■ PROVIDED TEXT:
########

Saturday, July 9, 2011

LIVING INTO THE MYSTERY

April, May, and June passed like a warp in time! Jeff has his own story to tell of those weeks which have slipped by so swiftly. If you want to know more, ask him.

Significant happenings in my life recently:

* I began volunteering in a refugee program as a class room aide for a month long summer camp for Bhutanese, Iraqi, Sudanese, Ukranian, and Cuban children who are launching into the American School system. We are trying to give them a boost in English and math skills and to love them and welcome them to our community.
* I watched from a distance of 10,000 miles the birth of South Sudan celebrating their birthday and independence today July 9th.
* I've begun caring for my adopted Mom and Dad who live in Mt. Angel so am making weekly trips to walk with them through all the challenges of being dependent on others to survive and thrive as they reach into their 8th and 9th decades of life.

This morning I realized I am launching into a new favorite book that makes me want to share it with everyone who is interested in finding that quiet place to learn more of the mysteries of life and creativity.

The book is called A Circle Of Quiet, by Madeleine L'Engle. She writes, as the book cover declares, in an "attempt..(to) explore the meaning of her life..."
I love this passage I just read this morning:
"personally, my intellect is a stumbling block to much that makes life worth living: Laughter, love, a willing acceptance of being created. The rational intellect doesn't have a great deal to do with art. I am often in my writing, great leaps ahead of where I am in my thinking, and my thinking has to work itself slowly up to what the "superconscious" has already shown me in a story or poem. Facing this does help to eradicate do-it-yourself hubris from an artist's attitude towards his painting or music or writing. My characters pull me, push me, take me further than I want to go, fling open doors to rooms I don't want to enter, throw me out to interstellar space, and all this long before my mind is ready for it.
There's a reason for that, chaps!

########

■ DATASET EXCERPTS:
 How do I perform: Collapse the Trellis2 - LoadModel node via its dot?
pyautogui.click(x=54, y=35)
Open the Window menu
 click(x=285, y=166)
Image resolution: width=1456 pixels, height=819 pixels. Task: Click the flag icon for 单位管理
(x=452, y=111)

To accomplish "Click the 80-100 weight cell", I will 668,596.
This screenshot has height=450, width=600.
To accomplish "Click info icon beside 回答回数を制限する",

########

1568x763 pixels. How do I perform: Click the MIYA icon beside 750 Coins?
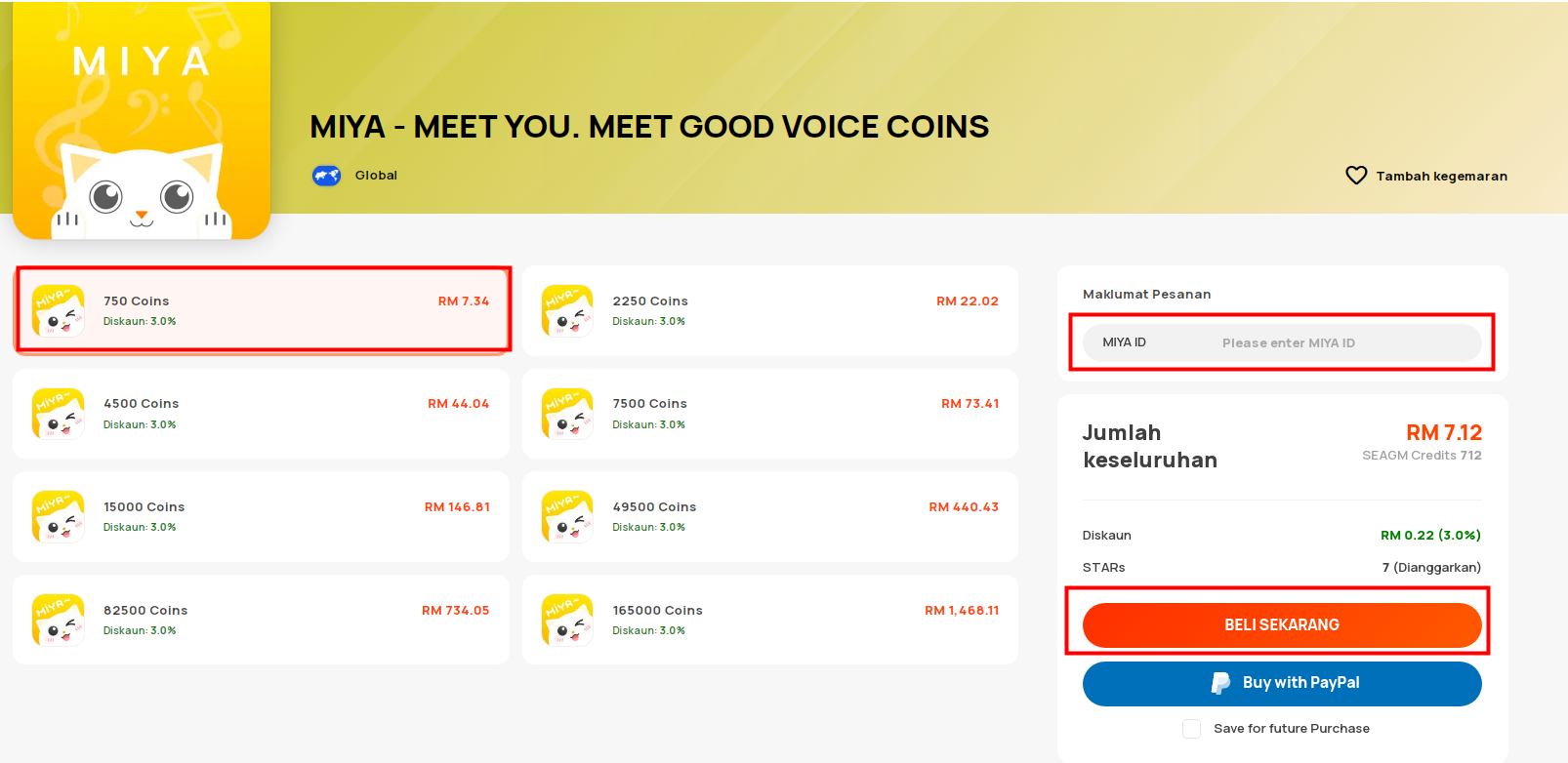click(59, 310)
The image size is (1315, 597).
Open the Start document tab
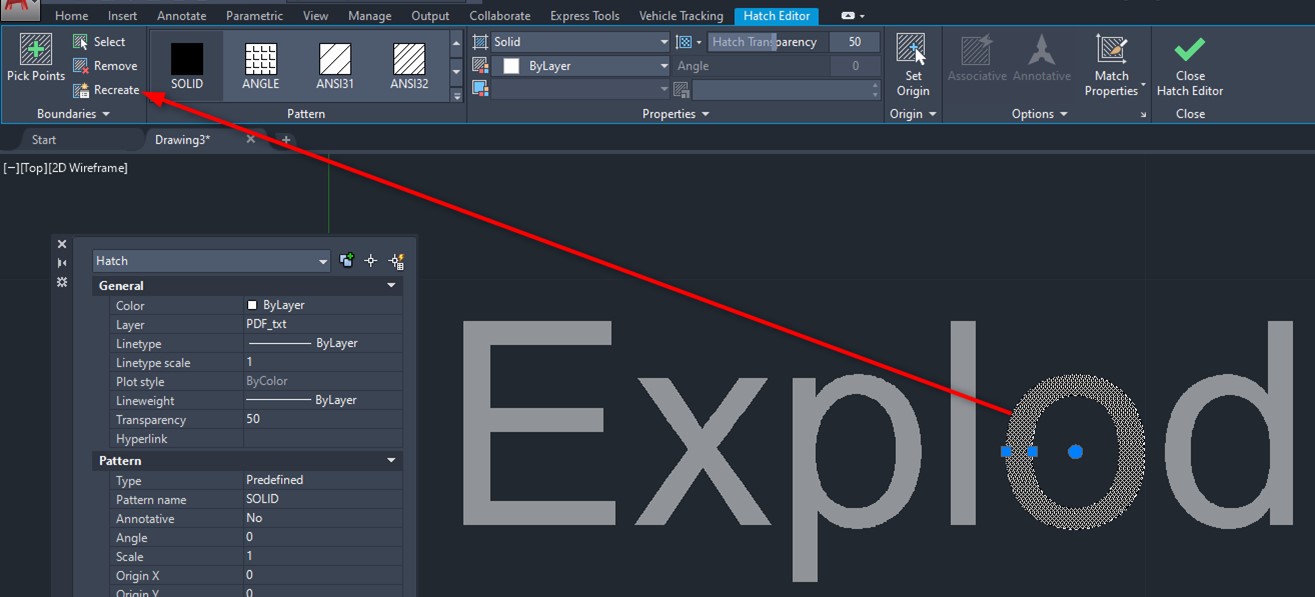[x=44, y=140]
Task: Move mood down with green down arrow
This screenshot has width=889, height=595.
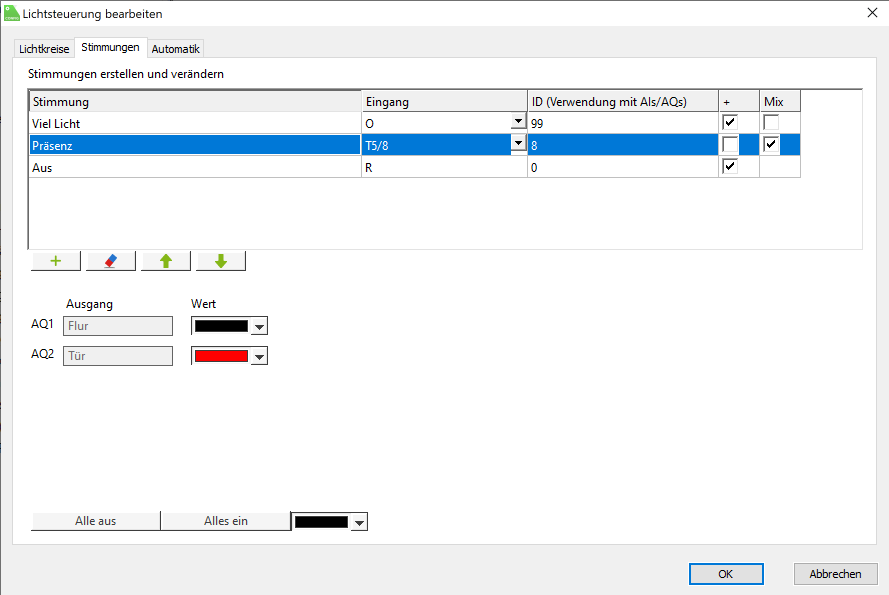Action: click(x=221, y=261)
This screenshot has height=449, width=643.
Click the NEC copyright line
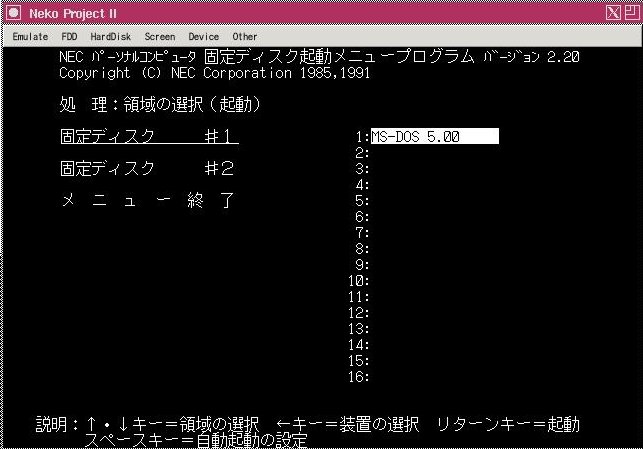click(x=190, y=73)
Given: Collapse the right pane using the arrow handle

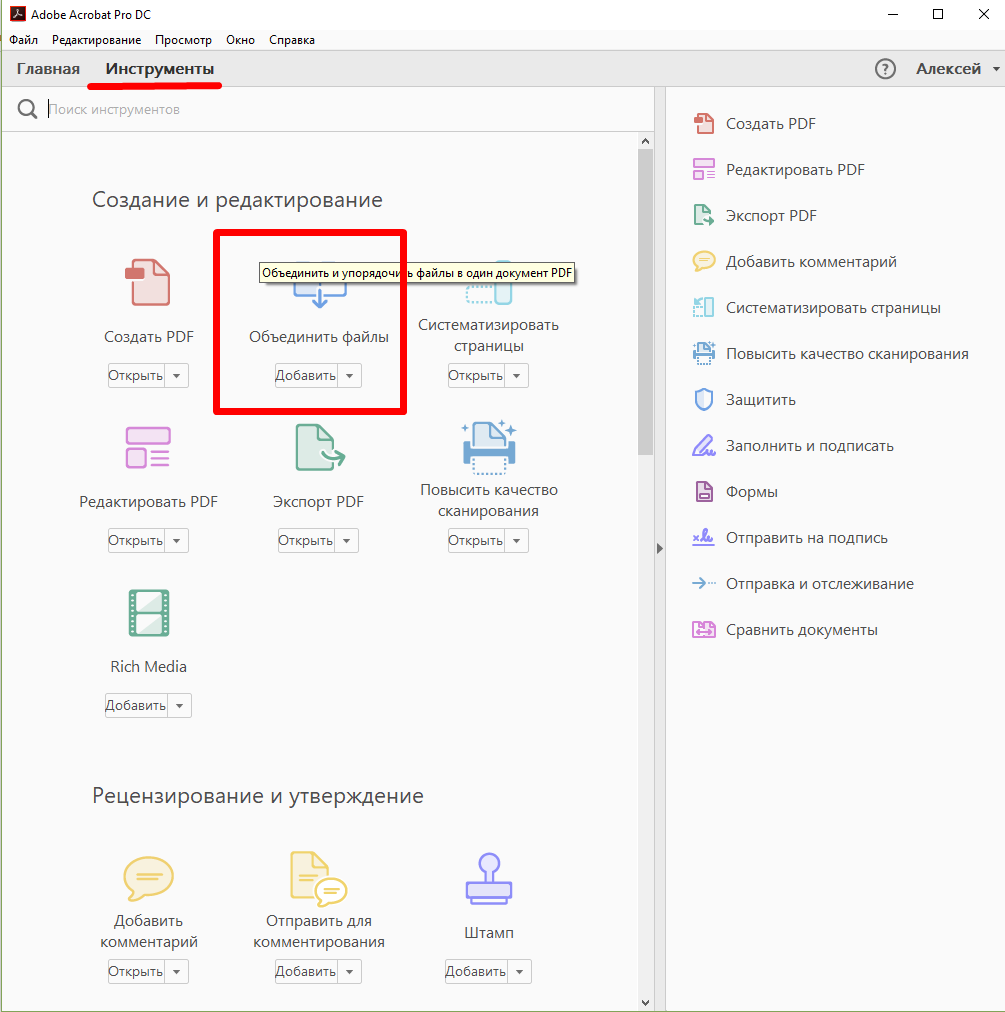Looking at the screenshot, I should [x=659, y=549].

########

■ DIRECTIVE 1: Copy word for word the part of the blog post between "April, May, and" and "more, ask him.", inclusive.
■ DIRECTIVE 2: According to the blog post, where do the writer's adopted Mom and Dad live?
These records come from a different source than the blog post.

■ COMPLETE OUTPUT 1:
April, May, and June passed like a warp in time! Jeff has his own story to tell of those weeks which have slipped by so swiftly. If you want to know more, ask him.

■ COMPLETE OUTPUT 2: Mt. Angel